Are there similar libraries for the non-default but also-included wallpapers? I think I liked some of the alternative El Capitan wallpapers more than the default.
As someone who is probably more supportive of intellectual property rights and copyright in particular than the median HN user, "how dare someone nostalgically resize and make available a handful of background wallpapers that were distributed with obsolete versions of an operating system" strikes me as one of the tiniest, most pedantic hills to die on I can imagine.
I take it you've never paid for food and rent from the income from your photographs.
I don't know the copyright story of the photos included with the macOS releases, but I don't think it's wrong for the parent comment to at least ask the question.
I appreciate you getting huffy at me in the ostensible defense of photographers and art creators (seriously, I do), but the only way these creators could possibly be losing potential income from this site is if retained the rights to sell these images digitally. I can't swear under oath that they didn't, but under this particular circumstance, that would be awfully unusual. (It would be almost unheard of these works to have been licensed to Apple on a per-unit royalty basis rather than a flat fee, but in either case the creator would have made all the money they ever would have from Apple by now anyway. And, it's quite likely these were done either under a work-for-hire contract, in which Apple retained all the rights, or -- like "Bliss," the iconic green hill/blue sky image in Windows 95 -- they bought all the rights to the image for a flat fee.)

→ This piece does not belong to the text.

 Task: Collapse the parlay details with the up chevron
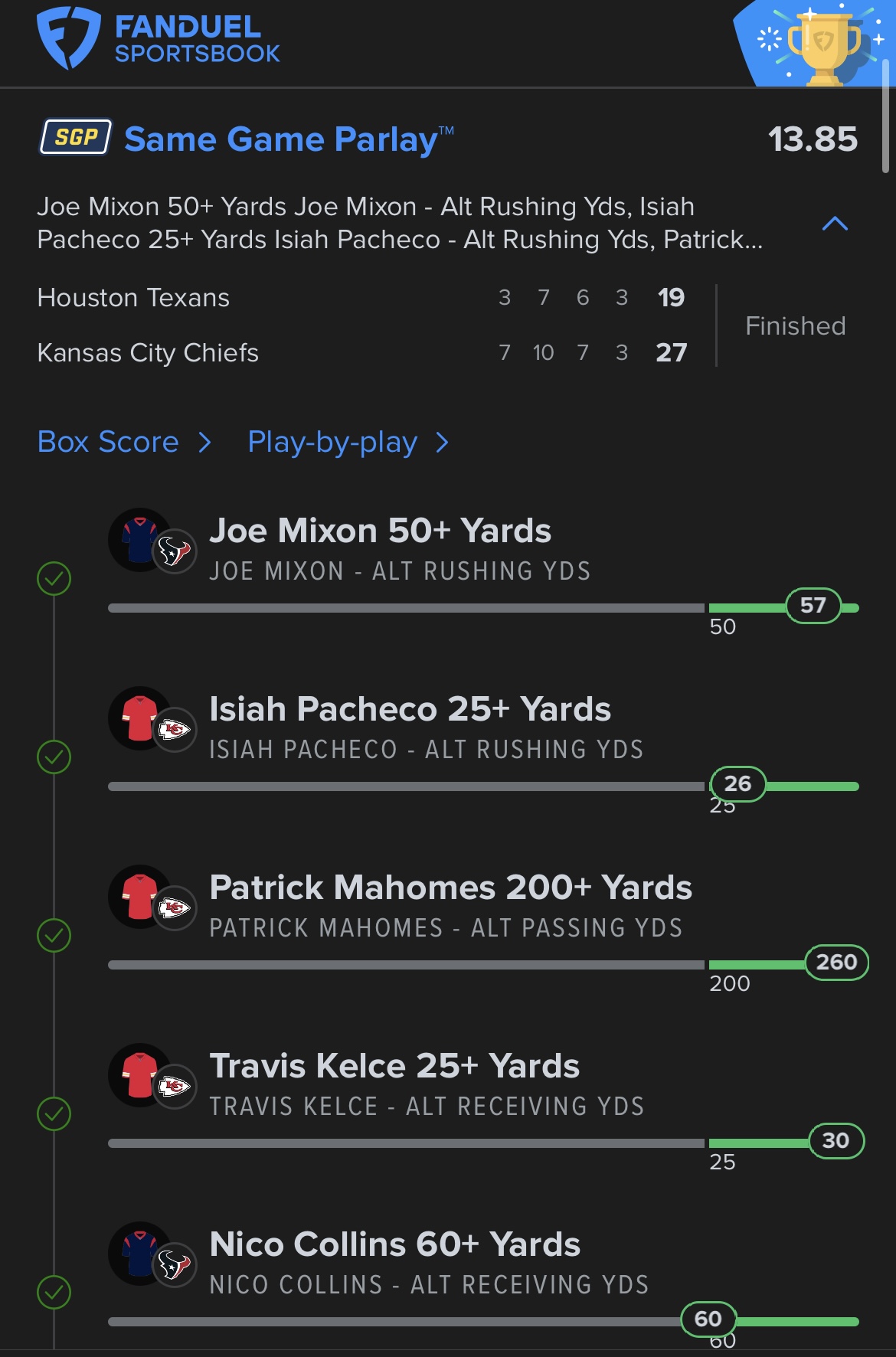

It's also worth noting that OS X has been free as in beer since at least 10.9, and it looks like 10.1 was also free if you had 10.0.
For all intents and purposes, these wallpapers are free to the end user. Additionally, resold versions of the OS also have a cost approaching 0. Finally, the marketplace for resold wallpapers that were effectively free to the end user is nonexistent. Though there may still be interesting legal questions here, as you point out, the creators of the wallpapers almost certainly retain no rights anyway.
The point isn't that the photographers don't have rights to these particular photos.
The point is you criticize a person for even asking the question.
Not everyone has the same insight into the licensing and legal ramifications of images being distributed with OSes, and there's never a reason to be condescending and demeaning to someone asking a simple question.
You could have chosen to educate them in a helpful and friendly way, but you didn't.
You're absolutely right that my reply wasn't the friendlies way to go about things. I bit back to the original comment, and I shouldn't have done that.
The original comment I was responding to was, in its entirety:
"Whatever happened to copyright..."
And I'm gonna be honest: to me, that is not just asking an innocent question in a friendly and non-confrontational way. It's implicitly pretty accusatory.
It’s been very hard to find in decent resolution and quality. I’ve tried to use various upscaling tools, I’ve tried to do it manually (reconstructing it with vectors), but I’ve never been quite happy with the result.